Initial lymphatic vessel diameter: The diameter of the initial lymphatics in the skin was examined using modified FML. If BCRL was due solely to lymphatic blockage at the axilla then the lymphatic vessels would be dilated. With the help of Professor Michael Duff we used computer analysis to analyse images generated by FML. In controls, lymphatic vessels in the arm on the side of the surgery/radiotherapy and in the opposite arm were of similar diameter. Contrary to expectation, in BCRL the lymphatic vessels in the swollen arm were not dilated, in fact they were narrower than those in the non-swollen arm. Strangely though, when the two groups were compared, the vessels in the swollen arms were the same diameter as those in the control group, and the non-swollen arm was the odd one out, the vessels being wider than in all other arms. This curious finding has excited much interest in our colleagues worldwide, and awaits elucidation.

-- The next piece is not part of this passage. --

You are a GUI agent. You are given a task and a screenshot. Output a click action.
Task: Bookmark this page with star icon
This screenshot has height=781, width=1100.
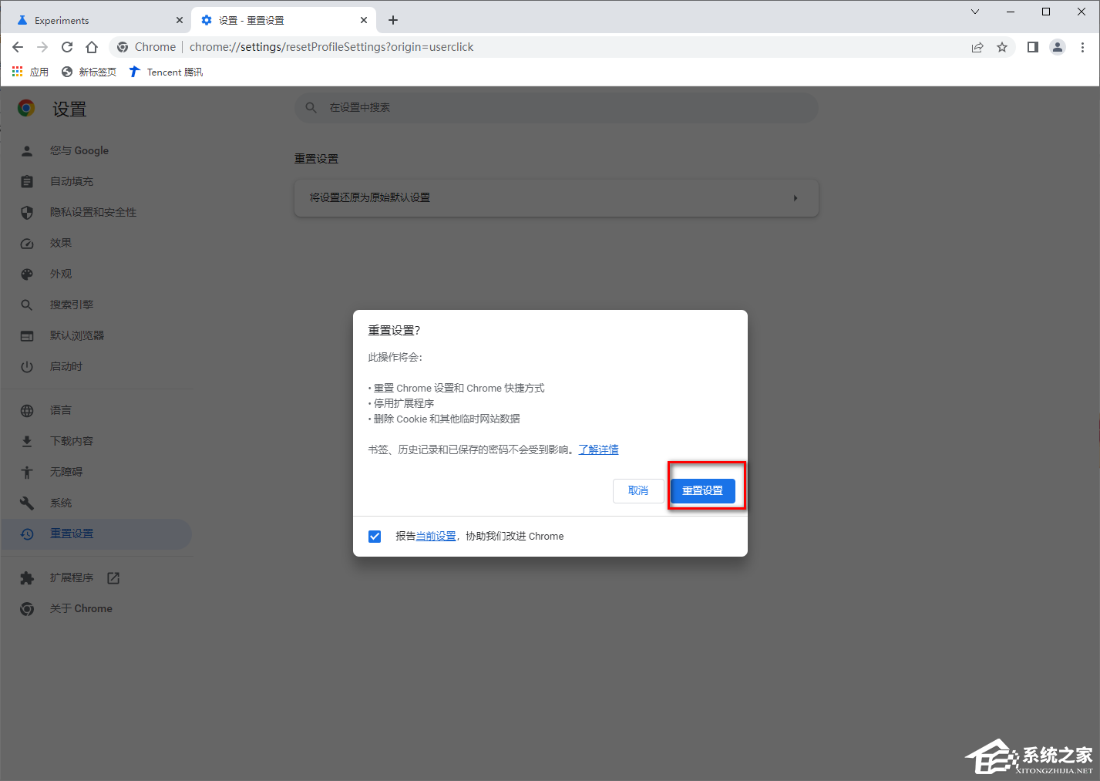1002,47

Lymphoscintigraphy: Measurement of lymph flow would be valuable but, unfortunately, this is not possible in humans. We have used lymphoscintigraphy (frequently used clinically to investigate limb swelling) to measure local lymph drainage at different sites in the arm, to attempt to quantify lymphatic function. This work is in collaboration with Professor Mike Peters at Addenbrooke's Hospital, Cambridge. We have shown that lymph drainage (measured as the removal rate of injected radioactive tracer compound) is decreased in regions of the arm particularly affected by swelling (near the elbow, the hand) when compared with the opposite arm. Interestingly, when the hand is spared, local lymph drainage in the hand is not impaired. This indicates that drainage may fail locally, giving rise to the uneven distribution of swelling often seen.

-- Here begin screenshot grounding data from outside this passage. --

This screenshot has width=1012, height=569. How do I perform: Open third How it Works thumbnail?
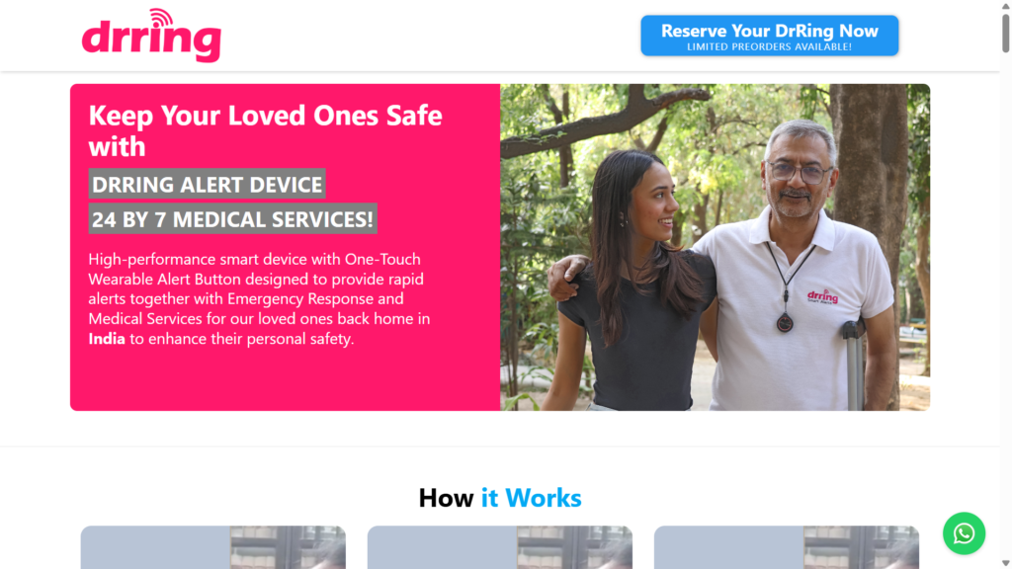[786, 547]
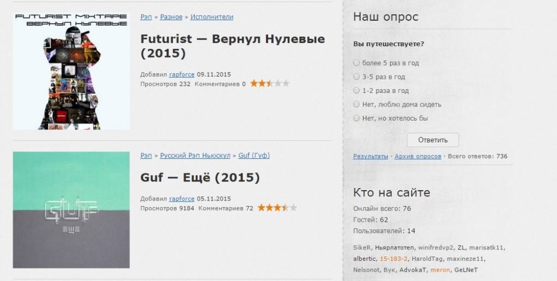Open the Guf Ещё album cover thumbnail
Screen dimensions: 557x281
71,210
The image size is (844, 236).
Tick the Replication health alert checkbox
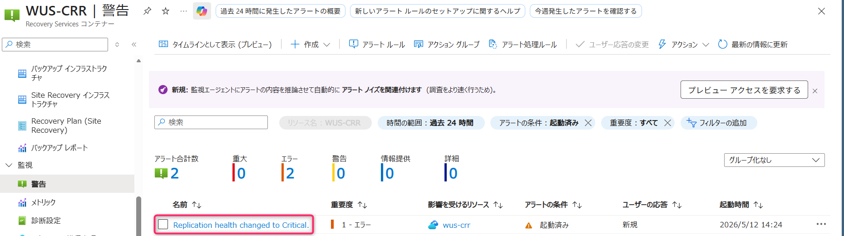[x=163, y=224]
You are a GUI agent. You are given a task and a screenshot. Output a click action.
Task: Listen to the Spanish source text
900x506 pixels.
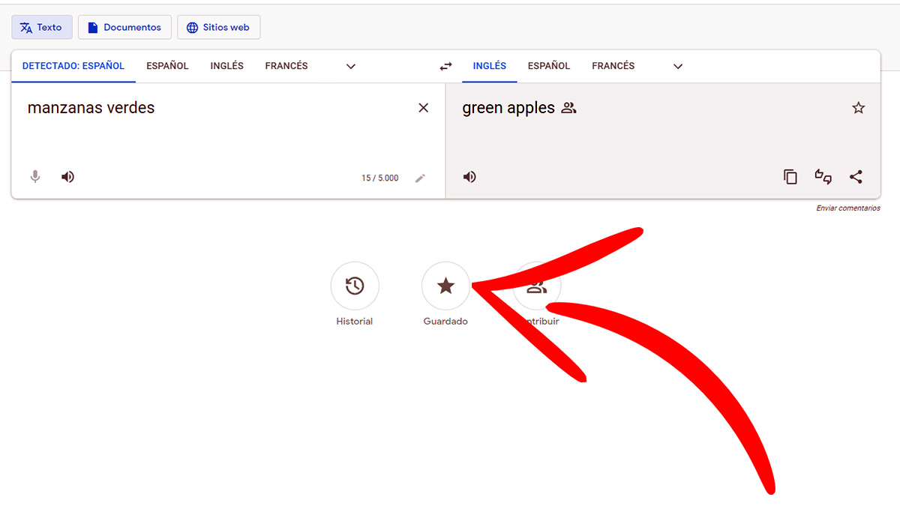click(x=68, y=177)
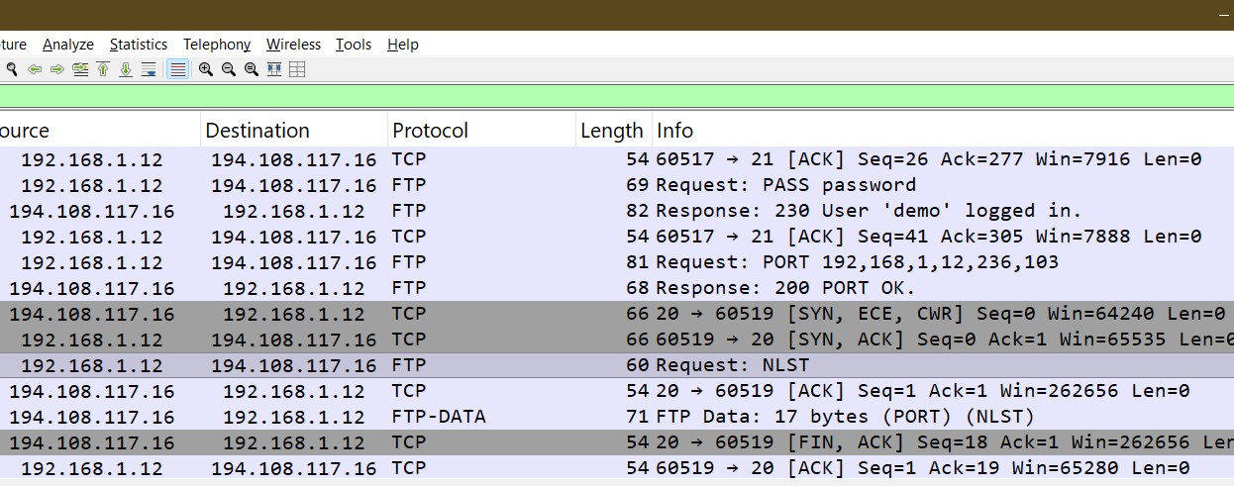The image size is (1234, 486).
Task: Sort by the Destination column header
Action: (x=257, y=131)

When comparing groups of women with and without hand involvement it was evident that drainage was not reduced in the swollen hand, rather, it was increased in the opposite 'normal' hand. This was another finding showing that the 'normal' arm may not be normal. We have also shown that lymph drainage from the muscle (a tissue little affected by the oedema) is also reduced in the swollen arm, and that the reduction is greater in patients with greater swelling. We now suspect that muscle lymphatic function somehow governs the overall swelling, and that excess lymph from the muscle is re-routed into the subcutaneous and cutaneous layers. The collector vessels here become overloaded and the tissues swell.
Current and future work: Current work revolves around both BCRL and primary lymphoedema. Dr Stanton is doing a prospective study on women without lymphoedema and is looking at the question of the regionality of swelling. Dr Mellor is now examining the lymphatic system (using FML and biopsy specimens) and the venous systems (using colour Doppler ultrasound) of two types of primary lymphoedema (lymphoedema distichiasis and Milroy's disease), and linking the results to genetic findings already completed.
Funding: Henry Smith Charity, Wellcome Trust, Medical Research Council, Frances and Augustus Newman Foundation.